THE RECORDS
..............................

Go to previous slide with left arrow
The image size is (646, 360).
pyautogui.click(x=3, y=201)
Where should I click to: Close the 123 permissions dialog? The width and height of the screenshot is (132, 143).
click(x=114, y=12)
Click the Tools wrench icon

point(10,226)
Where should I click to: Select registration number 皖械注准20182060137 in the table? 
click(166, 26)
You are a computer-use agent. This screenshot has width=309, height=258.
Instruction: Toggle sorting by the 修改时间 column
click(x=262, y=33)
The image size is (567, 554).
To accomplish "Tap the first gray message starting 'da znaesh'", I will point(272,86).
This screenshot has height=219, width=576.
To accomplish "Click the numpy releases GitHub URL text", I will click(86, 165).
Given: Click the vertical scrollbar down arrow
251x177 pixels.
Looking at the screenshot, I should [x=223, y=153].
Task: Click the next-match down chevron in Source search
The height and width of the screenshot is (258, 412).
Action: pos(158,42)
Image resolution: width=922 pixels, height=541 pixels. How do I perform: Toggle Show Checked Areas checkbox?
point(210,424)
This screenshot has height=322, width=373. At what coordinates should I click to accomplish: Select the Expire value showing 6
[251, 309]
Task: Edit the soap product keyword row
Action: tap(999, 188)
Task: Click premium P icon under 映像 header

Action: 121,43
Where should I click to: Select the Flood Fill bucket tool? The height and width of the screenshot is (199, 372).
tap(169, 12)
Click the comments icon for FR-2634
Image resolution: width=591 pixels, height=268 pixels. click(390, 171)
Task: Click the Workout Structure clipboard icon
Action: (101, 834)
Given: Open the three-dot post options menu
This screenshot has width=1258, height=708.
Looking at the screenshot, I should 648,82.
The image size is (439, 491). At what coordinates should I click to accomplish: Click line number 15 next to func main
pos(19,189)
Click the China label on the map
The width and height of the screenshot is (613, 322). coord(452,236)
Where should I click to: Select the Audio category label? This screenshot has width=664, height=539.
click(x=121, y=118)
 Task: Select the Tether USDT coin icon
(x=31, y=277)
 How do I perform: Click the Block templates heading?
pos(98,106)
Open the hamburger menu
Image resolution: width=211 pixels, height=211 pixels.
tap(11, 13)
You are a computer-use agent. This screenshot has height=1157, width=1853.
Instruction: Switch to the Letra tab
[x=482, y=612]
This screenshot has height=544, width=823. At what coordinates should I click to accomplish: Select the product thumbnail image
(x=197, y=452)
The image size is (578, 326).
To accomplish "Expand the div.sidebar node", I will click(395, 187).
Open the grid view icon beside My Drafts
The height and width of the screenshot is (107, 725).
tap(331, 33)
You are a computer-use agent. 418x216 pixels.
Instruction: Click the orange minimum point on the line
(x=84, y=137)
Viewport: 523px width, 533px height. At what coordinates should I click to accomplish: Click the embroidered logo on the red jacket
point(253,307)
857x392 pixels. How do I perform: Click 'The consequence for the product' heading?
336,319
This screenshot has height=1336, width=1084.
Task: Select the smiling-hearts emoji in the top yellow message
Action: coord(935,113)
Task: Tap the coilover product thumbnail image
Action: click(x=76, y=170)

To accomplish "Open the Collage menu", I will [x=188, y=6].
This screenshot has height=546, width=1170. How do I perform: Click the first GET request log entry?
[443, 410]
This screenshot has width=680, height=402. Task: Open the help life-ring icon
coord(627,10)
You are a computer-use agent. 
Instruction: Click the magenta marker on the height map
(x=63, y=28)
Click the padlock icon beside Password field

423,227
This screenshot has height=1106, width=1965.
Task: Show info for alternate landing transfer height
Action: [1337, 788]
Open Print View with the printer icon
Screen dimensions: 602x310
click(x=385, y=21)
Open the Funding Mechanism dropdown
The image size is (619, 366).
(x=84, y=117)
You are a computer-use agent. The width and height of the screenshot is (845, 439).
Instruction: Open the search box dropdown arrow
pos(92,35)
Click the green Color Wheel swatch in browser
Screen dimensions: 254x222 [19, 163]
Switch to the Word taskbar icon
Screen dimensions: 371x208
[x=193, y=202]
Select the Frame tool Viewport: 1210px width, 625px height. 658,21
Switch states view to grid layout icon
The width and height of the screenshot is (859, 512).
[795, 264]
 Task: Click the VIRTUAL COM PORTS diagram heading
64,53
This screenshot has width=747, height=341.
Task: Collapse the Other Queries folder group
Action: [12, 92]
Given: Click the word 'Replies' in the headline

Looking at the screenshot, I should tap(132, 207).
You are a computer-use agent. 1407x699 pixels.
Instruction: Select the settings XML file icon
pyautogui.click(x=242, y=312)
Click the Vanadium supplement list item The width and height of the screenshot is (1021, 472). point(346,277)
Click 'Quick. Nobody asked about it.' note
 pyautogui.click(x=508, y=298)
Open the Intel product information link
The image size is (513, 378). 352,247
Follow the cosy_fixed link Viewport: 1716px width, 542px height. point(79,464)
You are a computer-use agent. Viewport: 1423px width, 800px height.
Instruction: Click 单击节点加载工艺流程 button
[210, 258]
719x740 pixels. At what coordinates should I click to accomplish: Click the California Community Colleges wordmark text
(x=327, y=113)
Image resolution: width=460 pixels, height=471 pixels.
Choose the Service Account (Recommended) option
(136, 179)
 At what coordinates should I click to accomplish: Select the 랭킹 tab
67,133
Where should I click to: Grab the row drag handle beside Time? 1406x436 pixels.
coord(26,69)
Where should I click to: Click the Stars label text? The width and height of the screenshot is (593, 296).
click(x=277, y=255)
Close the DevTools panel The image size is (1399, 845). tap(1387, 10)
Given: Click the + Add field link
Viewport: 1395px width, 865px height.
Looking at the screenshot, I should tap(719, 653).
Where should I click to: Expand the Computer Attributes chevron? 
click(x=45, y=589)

..............................

TASK TO CARRY OUT
Retype the lines exactly, starting with the first line of the records and going on through the line that contains "Looking at the screenshot, I should [x=223, y=153].".

RESULT
Go to previous slide with left arrow
The image size is (646, 360).
pyautogui.click(x=3, y=201)
Where should I click to: Close the 123 permissions dialog? The width and height of the screenshot is (132, 143).
click(x=114, y=12)
Click the Tools wrench icon

point(10,226)
Where should I click to: Select registration number 皖械注准20182060137 in the table? 
click(166, 26)
You are a computer-use agent. This screenshot has width=309, height=258.
Instruction: Toggle sorting by the 修改时间 column
click(x=262, y=33)
The image size is (567, 554).
To accomplish "Tap the first gray message starting 'da znaesh'", I will point(272,86).
This screenshot has height=219, width=576.
To accomplish "Click the numpy releases GitHub URL text", I will click(86, 165).
Given: Click the vertical scrollbar down arrow
251x177 pixels.
Looking at the screenshot, I should [x=223, y=153].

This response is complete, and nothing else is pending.